关于9月28日服务漏洞事件

LiveHelp100服务漏洞跟进

在我们的第一次服务漏洞更新后,LiveHelp100 安全和开发团队继续调查并得了以下新发现。


有哪些新发现?

此事件具有以下文件路径的木马感染 - 木马在 Windows 系统中植入以下文件夹 - “C:\ProgramData\Cisco Core\”, “C:\ProgramData\FAOS” 和/或 “C:\ProgramData\KSW”。

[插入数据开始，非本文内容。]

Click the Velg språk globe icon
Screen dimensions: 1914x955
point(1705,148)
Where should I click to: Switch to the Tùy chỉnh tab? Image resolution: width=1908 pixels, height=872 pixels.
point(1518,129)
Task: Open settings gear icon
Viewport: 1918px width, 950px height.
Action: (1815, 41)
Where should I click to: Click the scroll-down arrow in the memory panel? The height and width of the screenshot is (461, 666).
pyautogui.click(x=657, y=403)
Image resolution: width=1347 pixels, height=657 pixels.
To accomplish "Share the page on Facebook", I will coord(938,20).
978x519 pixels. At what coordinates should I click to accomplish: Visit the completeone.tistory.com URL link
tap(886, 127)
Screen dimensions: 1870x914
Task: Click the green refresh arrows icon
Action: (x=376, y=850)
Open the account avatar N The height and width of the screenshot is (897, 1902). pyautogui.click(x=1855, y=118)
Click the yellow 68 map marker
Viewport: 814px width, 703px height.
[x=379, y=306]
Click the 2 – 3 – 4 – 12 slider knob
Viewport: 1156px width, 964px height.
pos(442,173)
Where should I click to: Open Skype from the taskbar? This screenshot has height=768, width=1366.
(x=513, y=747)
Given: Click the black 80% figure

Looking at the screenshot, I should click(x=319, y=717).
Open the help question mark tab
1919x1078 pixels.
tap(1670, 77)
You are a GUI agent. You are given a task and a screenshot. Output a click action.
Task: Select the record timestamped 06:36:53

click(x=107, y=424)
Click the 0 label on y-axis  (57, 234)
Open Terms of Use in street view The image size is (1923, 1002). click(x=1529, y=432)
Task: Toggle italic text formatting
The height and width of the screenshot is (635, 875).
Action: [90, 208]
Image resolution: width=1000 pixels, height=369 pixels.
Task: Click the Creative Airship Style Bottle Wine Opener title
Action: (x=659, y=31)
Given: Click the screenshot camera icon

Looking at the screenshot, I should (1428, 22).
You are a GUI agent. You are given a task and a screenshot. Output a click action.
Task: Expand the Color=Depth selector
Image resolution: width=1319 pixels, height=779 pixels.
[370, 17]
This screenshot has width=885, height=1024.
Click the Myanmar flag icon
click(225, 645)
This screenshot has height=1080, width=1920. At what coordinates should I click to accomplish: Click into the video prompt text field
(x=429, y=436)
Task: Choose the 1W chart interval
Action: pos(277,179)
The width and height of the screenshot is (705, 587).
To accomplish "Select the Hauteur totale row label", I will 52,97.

1. “Cisco Core” 文件夹包含以下文件:

  • CoreConnect.exe
  • CoreVPN.exe
  • MidlrtMd.dll
  • License

2. FAOS 文件夹包含以下文件:

  • FAOS.exe
  • FFAOS.exe
  • MidlrtMd.dll
  • Local.log

3.  KSW 文件夹包含以下文件 / 文件夹:

  • Marge.exe
  • Kdump64.dll
  • Html.xml
  • Log 文件夹

谁受到了影响?

此漏洞事件的范围仅限于在这个时间范围内使用过微软 (Windows) 系统 LiveHelp100 客服端桌面版应用程序的用户 -- 北京时间 2022 年 9 月 28 日下午 3 点至北京时间 2022 年 9 月 30 日凌晨 12 点 期间。


以下用户不受此问题的影响:

  • 如果您在上述时间段内没有使用 微软系统客服端桌面应用程序,您不会受到影响。
  • 如果您使用 LiveHelp100 苹果系统(Mac OS)桌面应用程序、LiveHelp100 网页版客服端,或 LiveHelp100 移动应用程序,您不会受到影响。
  • 对于防火墙只允许白名单请求的组织中的用户,恶意脚本不会被下载,您也不会受到影响。
  • LiveHelp100私服平台用户不受影响。

根据我们的新调查,没有暴露额外的数据。 

因此,信息和数据暴露的范围与之前报告的一样 – 如下:

1. 计算机名称

2. Windows 用户名

3. 您的 LiveHelp100 帐户的站点 ID

4. Windows 的进程列表— 包括进程名称、PID、会话名称、会话#、内存使用情况

受木马感染的文件无法获取有关您的客户信息和聊天记录的任何数据。 因此,您的客户信息保持不变。

解决木马感染的步骤

  • https://app.livehelp100service.com/livechat/electron_lan/10001/LiveHelp100LiveChat-Setup-win.exe下载并安装最新版本11.0.6 的安装包
  • 检查您的系统中是否存在这些文件夹 - “C:\ProgramData\Cisco Core\”, “C:\ProgramData\FAOS” 和/或 “C:\ProgramData\KSW”。 如果有,请确保从系统中清除这些文件夹。
  • 然后重新启动 PC。
  • 文件夹名称可能有其他变异。 因此,强烈建议使用内置的 Windows Defender 或其他第三方防病毒软件对您的 Windows 系统进行全面扫描。 并修复发现的任何威胁/风险。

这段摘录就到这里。